To do:
Below are entries. Reproduce exactly the lines between the line holding "Select 我的資產 in the sidebar" and the line holding "Expand the CPU", inclusive, and only those.
[Records for processing — start]
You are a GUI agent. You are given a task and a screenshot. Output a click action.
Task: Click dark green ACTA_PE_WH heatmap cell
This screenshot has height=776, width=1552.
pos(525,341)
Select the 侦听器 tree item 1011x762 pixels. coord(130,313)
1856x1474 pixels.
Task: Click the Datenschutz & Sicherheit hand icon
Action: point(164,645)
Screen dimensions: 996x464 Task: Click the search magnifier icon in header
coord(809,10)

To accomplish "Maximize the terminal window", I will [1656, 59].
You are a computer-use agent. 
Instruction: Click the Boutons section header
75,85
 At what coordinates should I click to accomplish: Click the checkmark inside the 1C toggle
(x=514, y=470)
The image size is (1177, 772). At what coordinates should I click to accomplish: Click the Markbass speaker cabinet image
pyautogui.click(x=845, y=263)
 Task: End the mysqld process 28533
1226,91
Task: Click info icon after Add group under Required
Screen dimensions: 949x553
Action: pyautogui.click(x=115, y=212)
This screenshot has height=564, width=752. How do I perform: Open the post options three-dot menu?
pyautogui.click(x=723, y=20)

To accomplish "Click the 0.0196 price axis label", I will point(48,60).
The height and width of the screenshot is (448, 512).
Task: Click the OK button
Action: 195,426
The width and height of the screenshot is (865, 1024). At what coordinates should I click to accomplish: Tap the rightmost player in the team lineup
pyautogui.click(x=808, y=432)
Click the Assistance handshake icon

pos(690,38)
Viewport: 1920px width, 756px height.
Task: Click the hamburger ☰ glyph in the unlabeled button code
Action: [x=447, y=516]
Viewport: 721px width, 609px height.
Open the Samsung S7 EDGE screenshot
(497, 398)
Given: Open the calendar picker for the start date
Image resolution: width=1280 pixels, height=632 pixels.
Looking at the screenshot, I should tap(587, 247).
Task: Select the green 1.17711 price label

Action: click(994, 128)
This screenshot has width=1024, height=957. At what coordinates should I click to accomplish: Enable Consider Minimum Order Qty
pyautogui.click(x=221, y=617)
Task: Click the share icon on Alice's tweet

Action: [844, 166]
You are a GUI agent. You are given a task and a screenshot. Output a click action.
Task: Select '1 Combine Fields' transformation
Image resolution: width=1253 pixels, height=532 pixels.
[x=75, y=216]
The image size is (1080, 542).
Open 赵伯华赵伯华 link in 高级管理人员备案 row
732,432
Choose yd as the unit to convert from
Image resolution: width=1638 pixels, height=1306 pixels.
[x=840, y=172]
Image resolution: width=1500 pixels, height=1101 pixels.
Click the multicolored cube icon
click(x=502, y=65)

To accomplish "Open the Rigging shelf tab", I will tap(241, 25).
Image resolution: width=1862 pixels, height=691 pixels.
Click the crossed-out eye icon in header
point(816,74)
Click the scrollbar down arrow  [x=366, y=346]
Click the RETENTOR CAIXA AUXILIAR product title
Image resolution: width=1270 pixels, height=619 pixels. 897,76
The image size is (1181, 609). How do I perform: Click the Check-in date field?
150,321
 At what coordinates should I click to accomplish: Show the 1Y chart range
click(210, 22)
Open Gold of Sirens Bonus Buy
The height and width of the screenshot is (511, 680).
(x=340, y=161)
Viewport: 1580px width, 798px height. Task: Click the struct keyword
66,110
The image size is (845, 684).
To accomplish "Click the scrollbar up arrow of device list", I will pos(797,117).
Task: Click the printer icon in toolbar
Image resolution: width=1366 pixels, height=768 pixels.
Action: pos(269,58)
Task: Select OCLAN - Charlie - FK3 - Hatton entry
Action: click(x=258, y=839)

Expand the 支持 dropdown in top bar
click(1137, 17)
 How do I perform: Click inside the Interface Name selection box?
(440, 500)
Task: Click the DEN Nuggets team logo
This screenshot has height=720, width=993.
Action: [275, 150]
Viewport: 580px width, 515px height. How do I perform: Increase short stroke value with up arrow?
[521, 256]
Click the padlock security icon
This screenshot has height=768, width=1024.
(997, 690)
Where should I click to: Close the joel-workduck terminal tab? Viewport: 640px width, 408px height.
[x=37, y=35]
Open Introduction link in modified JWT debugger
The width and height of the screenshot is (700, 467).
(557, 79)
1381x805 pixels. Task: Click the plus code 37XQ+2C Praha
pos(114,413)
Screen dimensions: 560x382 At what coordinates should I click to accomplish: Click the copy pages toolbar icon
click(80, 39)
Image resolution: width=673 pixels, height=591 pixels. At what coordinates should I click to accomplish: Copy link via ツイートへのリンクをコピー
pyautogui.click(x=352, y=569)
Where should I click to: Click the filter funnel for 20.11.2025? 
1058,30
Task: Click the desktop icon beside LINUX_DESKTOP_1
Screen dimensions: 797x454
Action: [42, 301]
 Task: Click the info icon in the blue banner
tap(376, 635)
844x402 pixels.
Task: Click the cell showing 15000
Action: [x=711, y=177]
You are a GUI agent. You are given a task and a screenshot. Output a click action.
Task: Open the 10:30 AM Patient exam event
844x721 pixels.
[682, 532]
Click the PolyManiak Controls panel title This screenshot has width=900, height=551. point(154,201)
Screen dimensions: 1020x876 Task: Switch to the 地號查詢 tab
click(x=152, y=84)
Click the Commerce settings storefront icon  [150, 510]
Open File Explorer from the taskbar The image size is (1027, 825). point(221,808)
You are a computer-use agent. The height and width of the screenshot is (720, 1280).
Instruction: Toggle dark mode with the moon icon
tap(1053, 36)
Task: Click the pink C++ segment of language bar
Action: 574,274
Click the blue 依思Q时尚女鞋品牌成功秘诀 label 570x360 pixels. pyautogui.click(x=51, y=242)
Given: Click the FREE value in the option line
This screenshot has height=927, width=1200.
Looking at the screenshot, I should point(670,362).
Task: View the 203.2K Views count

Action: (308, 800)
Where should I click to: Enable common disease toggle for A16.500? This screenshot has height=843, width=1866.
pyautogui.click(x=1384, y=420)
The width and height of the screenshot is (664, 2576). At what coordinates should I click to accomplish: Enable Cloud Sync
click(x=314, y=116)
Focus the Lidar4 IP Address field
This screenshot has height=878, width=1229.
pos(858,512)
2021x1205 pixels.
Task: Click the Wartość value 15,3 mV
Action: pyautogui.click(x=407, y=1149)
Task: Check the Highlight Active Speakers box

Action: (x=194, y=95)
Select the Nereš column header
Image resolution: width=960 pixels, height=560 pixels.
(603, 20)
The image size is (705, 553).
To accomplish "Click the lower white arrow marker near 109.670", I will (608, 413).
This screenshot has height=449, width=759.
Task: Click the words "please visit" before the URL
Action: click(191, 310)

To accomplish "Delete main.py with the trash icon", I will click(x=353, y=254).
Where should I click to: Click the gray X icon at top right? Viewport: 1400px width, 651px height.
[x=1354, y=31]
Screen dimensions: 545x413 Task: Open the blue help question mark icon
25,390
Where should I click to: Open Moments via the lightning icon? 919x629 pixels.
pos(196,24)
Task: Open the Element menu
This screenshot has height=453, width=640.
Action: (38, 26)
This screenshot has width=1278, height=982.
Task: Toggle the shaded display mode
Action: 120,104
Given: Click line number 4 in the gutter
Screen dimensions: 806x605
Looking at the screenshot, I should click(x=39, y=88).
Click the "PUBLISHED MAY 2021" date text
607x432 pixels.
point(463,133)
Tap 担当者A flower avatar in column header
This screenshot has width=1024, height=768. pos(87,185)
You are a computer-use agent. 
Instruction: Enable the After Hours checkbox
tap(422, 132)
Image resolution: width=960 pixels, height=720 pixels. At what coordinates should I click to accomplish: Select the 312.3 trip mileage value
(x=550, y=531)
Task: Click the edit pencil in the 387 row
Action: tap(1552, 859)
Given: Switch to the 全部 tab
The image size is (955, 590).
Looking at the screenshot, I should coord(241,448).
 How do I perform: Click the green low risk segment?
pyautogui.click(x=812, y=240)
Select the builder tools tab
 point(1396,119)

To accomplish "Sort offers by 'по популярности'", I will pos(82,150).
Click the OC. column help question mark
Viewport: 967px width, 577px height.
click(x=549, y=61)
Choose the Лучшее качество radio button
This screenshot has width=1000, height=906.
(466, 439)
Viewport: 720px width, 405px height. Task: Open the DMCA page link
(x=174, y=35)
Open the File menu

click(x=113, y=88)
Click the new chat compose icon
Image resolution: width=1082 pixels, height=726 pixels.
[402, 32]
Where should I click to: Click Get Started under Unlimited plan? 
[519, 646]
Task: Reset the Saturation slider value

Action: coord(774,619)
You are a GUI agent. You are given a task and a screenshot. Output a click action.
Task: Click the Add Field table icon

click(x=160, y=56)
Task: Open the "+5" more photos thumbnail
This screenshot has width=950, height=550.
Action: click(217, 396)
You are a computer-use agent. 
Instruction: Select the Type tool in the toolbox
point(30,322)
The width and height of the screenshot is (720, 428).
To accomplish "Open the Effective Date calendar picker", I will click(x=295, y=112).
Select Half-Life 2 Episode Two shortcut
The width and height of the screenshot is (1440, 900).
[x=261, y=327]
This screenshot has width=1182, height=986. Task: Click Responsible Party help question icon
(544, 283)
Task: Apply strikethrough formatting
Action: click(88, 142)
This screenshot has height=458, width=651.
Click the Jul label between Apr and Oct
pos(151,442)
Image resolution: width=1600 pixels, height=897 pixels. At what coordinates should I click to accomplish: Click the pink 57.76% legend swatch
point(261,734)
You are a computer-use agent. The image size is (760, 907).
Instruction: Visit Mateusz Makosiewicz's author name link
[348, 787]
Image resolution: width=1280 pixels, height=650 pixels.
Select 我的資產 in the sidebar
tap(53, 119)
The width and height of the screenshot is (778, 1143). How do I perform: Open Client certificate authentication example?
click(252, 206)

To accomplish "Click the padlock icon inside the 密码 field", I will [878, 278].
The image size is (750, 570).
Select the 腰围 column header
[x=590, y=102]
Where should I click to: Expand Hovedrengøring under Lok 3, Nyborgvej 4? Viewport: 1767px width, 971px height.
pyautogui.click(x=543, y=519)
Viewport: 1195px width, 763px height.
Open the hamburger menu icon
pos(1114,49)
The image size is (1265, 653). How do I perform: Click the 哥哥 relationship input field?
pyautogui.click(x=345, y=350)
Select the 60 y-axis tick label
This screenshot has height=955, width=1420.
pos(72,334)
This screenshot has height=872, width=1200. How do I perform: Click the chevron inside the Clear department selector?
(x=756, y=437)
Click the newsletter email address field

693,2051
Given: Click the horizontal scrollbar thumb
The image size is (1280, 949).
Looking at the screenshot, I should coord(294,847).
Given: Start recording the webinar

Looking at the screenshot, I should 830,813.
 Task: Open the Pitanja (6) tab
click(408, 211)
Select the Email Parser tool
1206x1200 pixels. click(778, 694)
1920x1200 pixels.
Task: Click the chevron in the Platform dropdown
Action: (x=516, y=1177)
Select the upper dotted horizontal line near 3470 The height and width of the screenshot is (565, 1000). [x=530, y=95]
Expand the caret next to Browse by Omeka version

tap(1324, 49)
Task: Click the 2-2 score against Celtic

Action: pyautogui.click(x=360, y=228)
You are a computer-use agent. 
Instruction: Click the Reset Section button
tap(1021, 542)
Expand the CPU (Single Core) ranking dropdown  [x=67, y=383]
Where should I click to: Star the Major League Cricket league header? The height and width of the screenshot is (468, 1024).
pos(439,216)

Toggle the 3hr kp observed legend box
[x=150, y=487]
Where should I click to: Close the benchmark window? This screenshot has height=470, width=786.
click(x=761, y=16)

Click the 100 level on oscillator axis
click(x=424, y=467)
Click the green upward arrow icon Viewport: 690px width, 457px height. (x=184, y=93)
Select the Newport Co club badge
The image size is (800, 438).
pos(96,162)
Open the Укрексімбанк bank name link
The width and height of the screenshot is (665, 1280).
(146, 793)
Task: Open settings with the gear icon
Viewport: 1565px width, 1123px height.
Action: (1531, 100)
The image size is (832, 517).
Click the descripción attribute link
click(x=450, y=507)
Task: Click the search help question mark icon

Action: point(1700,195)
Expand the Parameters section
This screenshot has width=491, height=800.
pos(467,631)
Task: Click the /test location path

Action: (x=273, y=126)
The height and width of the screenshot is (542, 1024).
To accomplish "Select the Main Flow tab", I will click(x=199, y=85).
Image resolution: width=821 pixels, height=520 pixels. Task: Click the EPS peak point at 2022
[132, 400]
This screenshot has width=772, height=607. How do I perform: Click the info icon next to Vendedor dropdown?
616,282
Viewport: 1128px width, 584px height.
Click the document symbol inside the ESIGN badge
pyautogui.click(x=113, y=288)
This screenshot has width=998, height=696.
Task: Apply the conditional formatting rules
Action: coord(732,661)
[Records for processing — finish]
Result for this task:
Select 我的資產 in the sidebar
tap(53, 119)
The width and height of the screenshot is (778, 1143). How do I perform: Open Client certificate authentication example?
click(252, 206)

To accomplish "Click the padlock icon inside the 密码 field", I will [878, 278].
The image size is (750, 570).
Select the 腰围 column header
[x=590, y=102]
Where should I click to: Expand Hovedrengøring under Lok 3, Nyborgvej 4? Viewport: 1767px width, 971px height.
pyautogui.click(x=543, y=519)
Viewport: 1195px width, 763px height.
Open the hamburger menu icon
pos(1114,49)
The image size is (1265, 653). How do I perform: Click the 哥哥 relationship input field?
pyautogui.click(x=345, y=350)
Select the 60 y-axis tick label
This screenshot has height=955, width=1420.
pos(72,334)
This screenshot has height=872, width=1200. How do I perform: Click the chevron inside the Clear department selector?
(x=756, y=437)
Click the newsletter email address field

693,2051
Given: Click the horizontal scrollbar thumb
The image size is (1280, 949).
Looking at the screenshot, I should coord(294,847).
Given: Start recording the webinar

Looking at the screenshot, I should 830,813.
 Task: Open the Pitanja (6) tab
click(408, 211)
Select the Email Parser tool
1206x1200 pixels. click(778, 694)
1920x1200 pixels.
Task: Click the chevron in the Platform dropdown
Action: (x=516, y=1177)
Select the upper dotted horizontal line near 3470 The height and width of the screenshot is (565, 1000). [x=530, y=95]
Expand the caret next to Browse by Omeka version

tap(1324, 49)
Task: Click the 2-2 score against Celtic

Action: pyautogui.click(x=360, y=228)
You are a computer-use agent. 
Instruction: Click the Reset Section button
tap(1021, 542)
Expand the CPU (Single Core) ranking dropdown  [x=67, y=383]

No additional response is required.